# EXTRACT

▬▬▬▬▬▬▬▬▬▬

Veronica Grace Boland (née Barrett; March 18, 1899 – June 19, 1982) was an American Democratic politician who became the first woman from Pennsylvania to serve in the United States Congress. She represented Pennsylvania’s 11th Congressional District in the U.S. House of Representatives during the Seventy-seventh Congress, serving one term in office from November 1942 until the adjournment of that Congress in December 1942, a period that coincided with the early years of American involvement in World War II.

Boland was born Veronica Grace Barrett in Scranton, Pennsylvania, on March 18, 1899. She was the daughter of Patrick and Winifred Barrett, both of whom had emigrated from Ireland, and she was raised in the city’s Irish American community. She attended the public schools of Scranton and continued her education at Scranton Technical High School, receiving the practical training that prepared her for later clerical and administrative work.

▬▬▬▬▬▬▬▬▬▬

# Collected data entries
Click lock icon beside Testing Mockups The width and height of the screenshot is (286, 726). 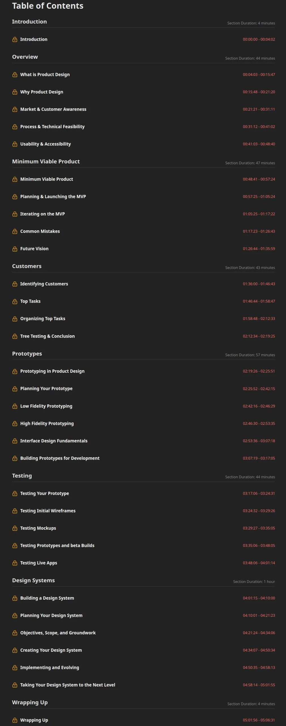pyautogui.click(x=15, y=528)
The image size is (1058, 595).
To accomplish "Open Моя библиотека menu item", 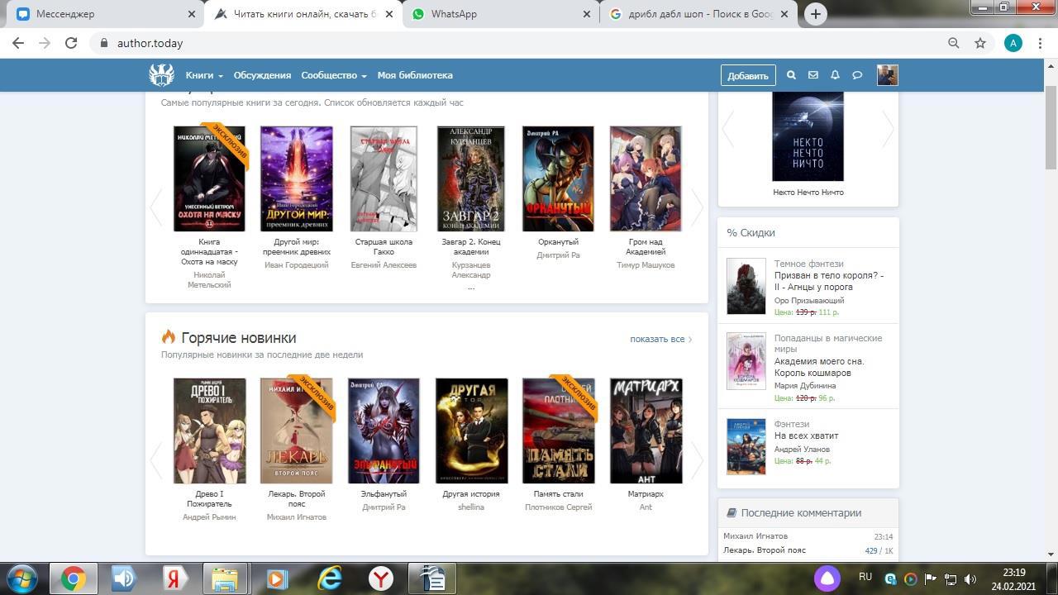I will [415, 75].
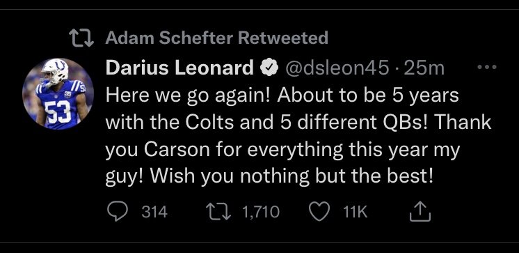Open the tweet via "Here we go again!" text

(x=189, y=95)
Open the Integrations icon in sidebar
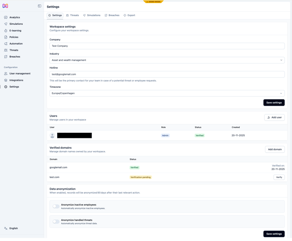Image resolution: width=292 pixels, height=241 pixels. (6, 80)
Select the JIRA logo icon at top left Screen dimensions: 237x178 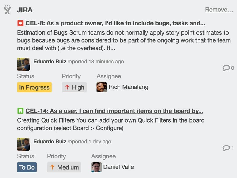(7, 10)
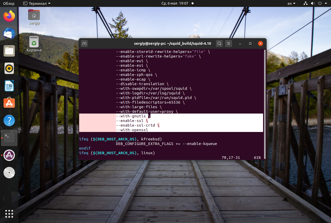Open Ubuntu Software store icon
This screenshot has height=223, width=331.
point(9,103)
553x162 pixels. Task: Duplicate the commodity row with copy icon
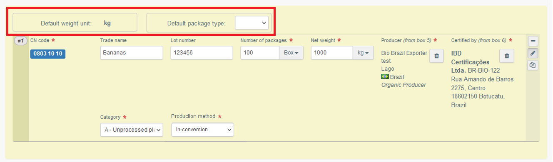[533, 65]
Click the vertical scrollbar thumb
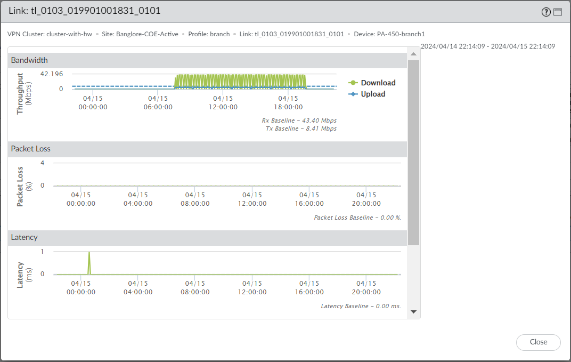 (413, 152)
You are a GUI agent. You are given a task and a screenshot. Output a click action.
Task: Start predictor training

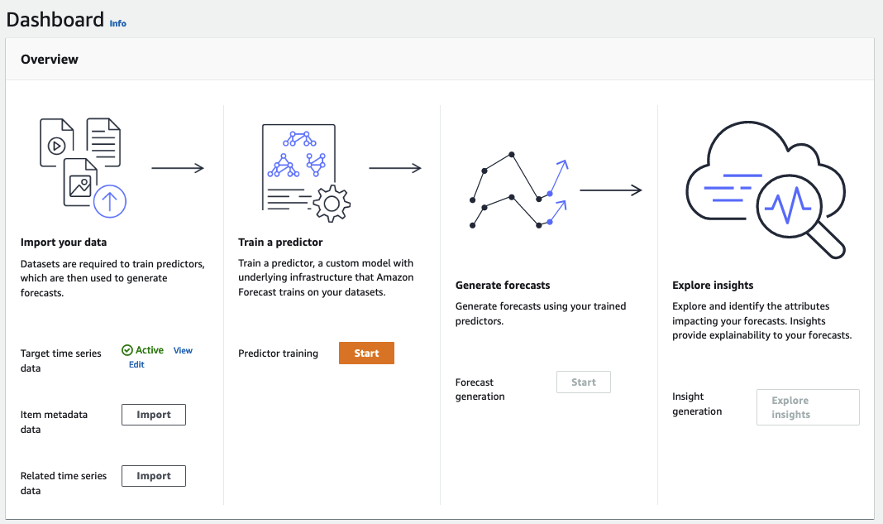[366, 353]
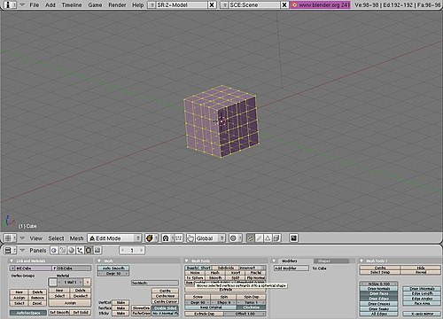Open the Edit Mode dropdown
Screen dimensions: 443x319
tap(114, 238)
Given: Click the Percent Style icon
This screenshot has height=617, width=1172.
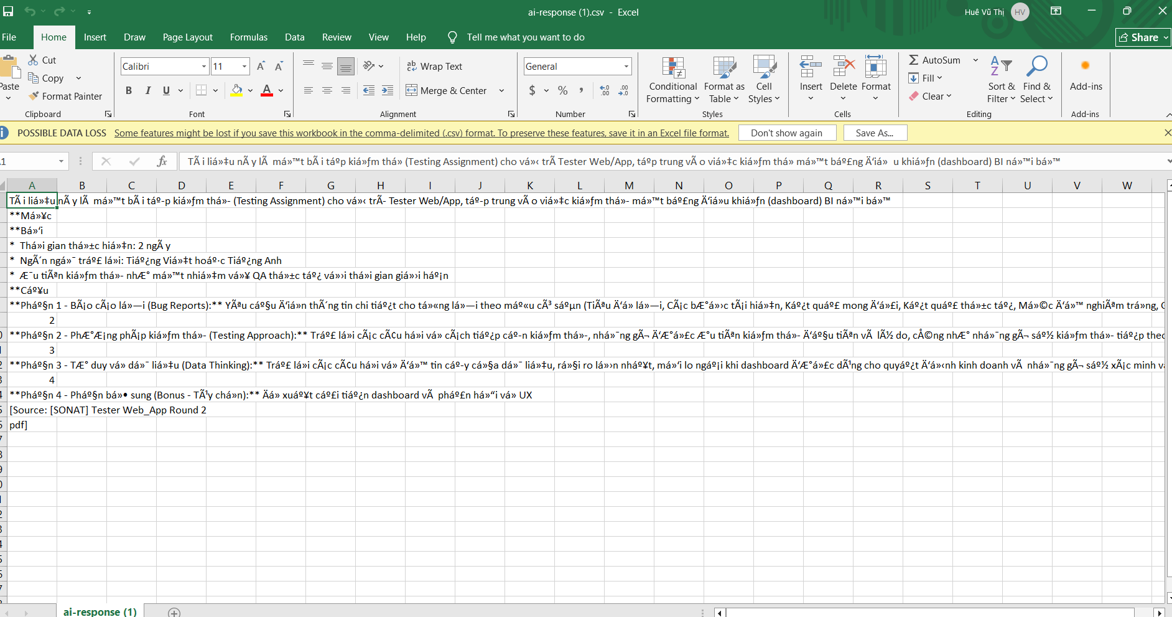Looking at the screenshot, I should (x=562, y=90).
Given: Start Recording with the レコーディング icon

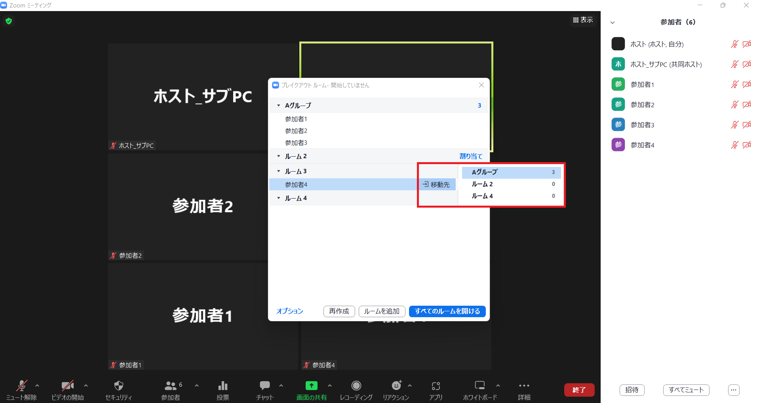Looking at the screenshot, I should pyautogui.click(x=356, y=386).
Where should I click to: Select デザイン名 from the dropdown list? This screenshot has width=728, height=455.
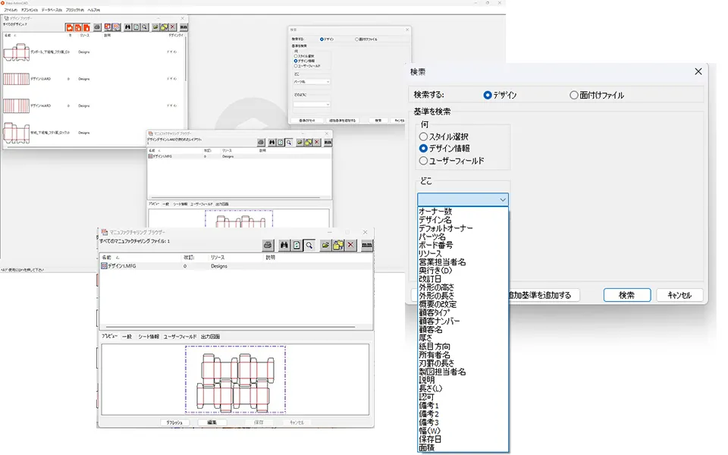(x=436, y=220)
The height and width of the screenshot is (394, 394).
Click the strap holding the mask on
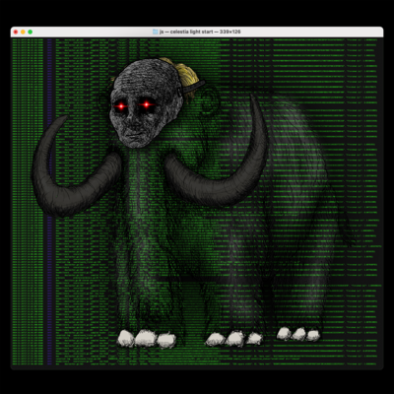(x=194, y=86)

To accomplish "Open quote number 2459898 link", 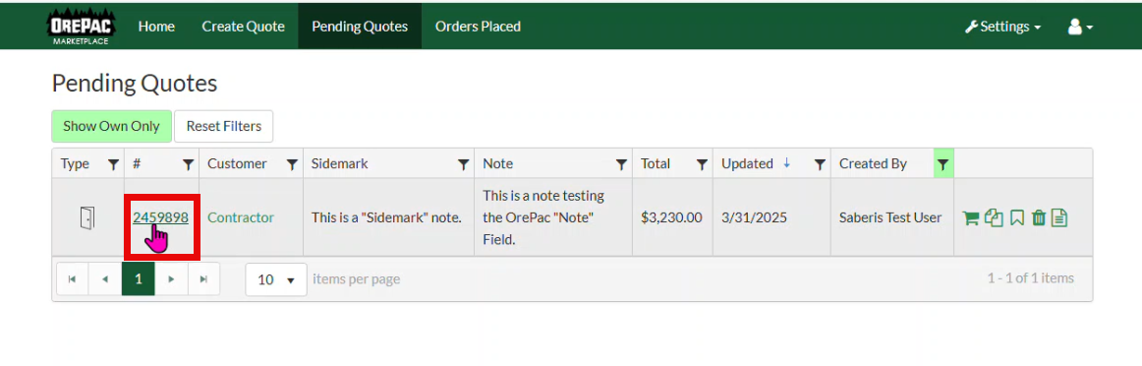I will pos(161,217).
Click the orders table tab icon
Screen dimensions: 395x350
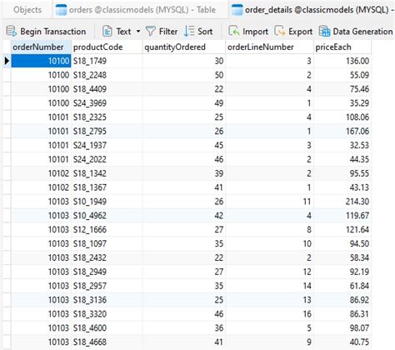pyautogui.click(x=61, y=10)
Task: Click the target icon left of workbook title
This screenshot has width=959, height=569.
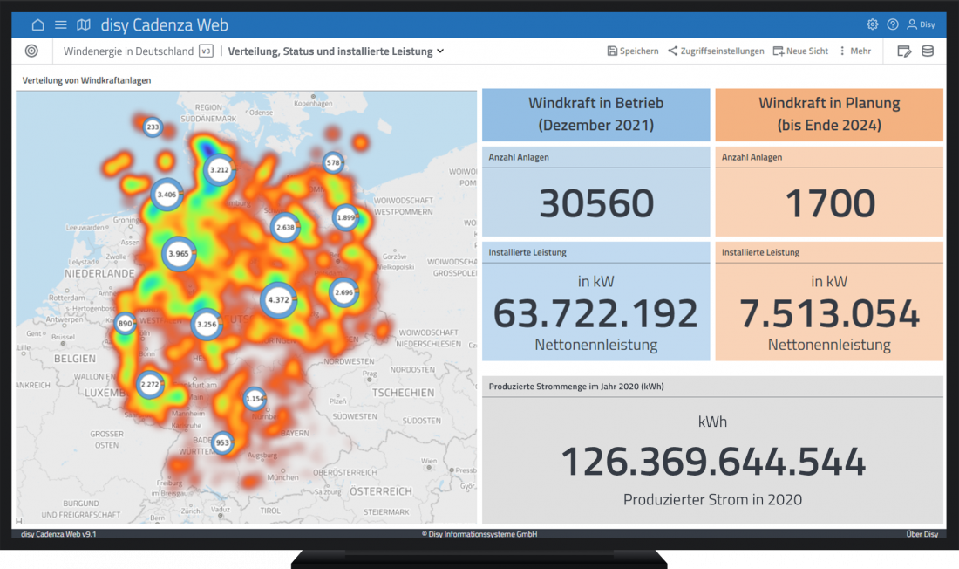Action: (x=32, y=51)
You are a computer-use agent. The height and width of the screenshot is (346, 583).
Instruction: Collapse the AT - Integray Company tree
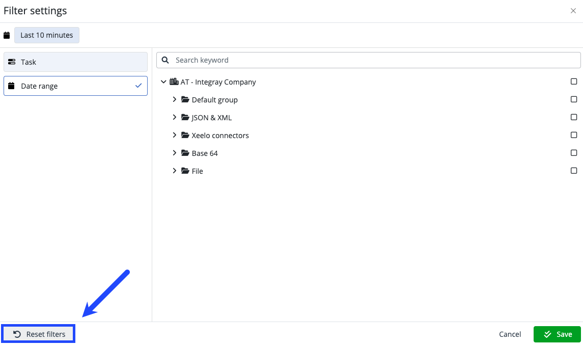click(163, 82)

▬▬▬▬▬▬▬▬▬▬

# TASKS TO PERFORM
1 – List each distinct date or month-and-year that appears in the Boland biography.
2 – According to the Boland biography, which district did she represent in the U.S. House of Representatives?

# RESPONSES TO THE TASKS
1 – March 18, 1899; June 19, 1982; November 1942; December 1942

2 – Pennsylvania's 11th Congressional District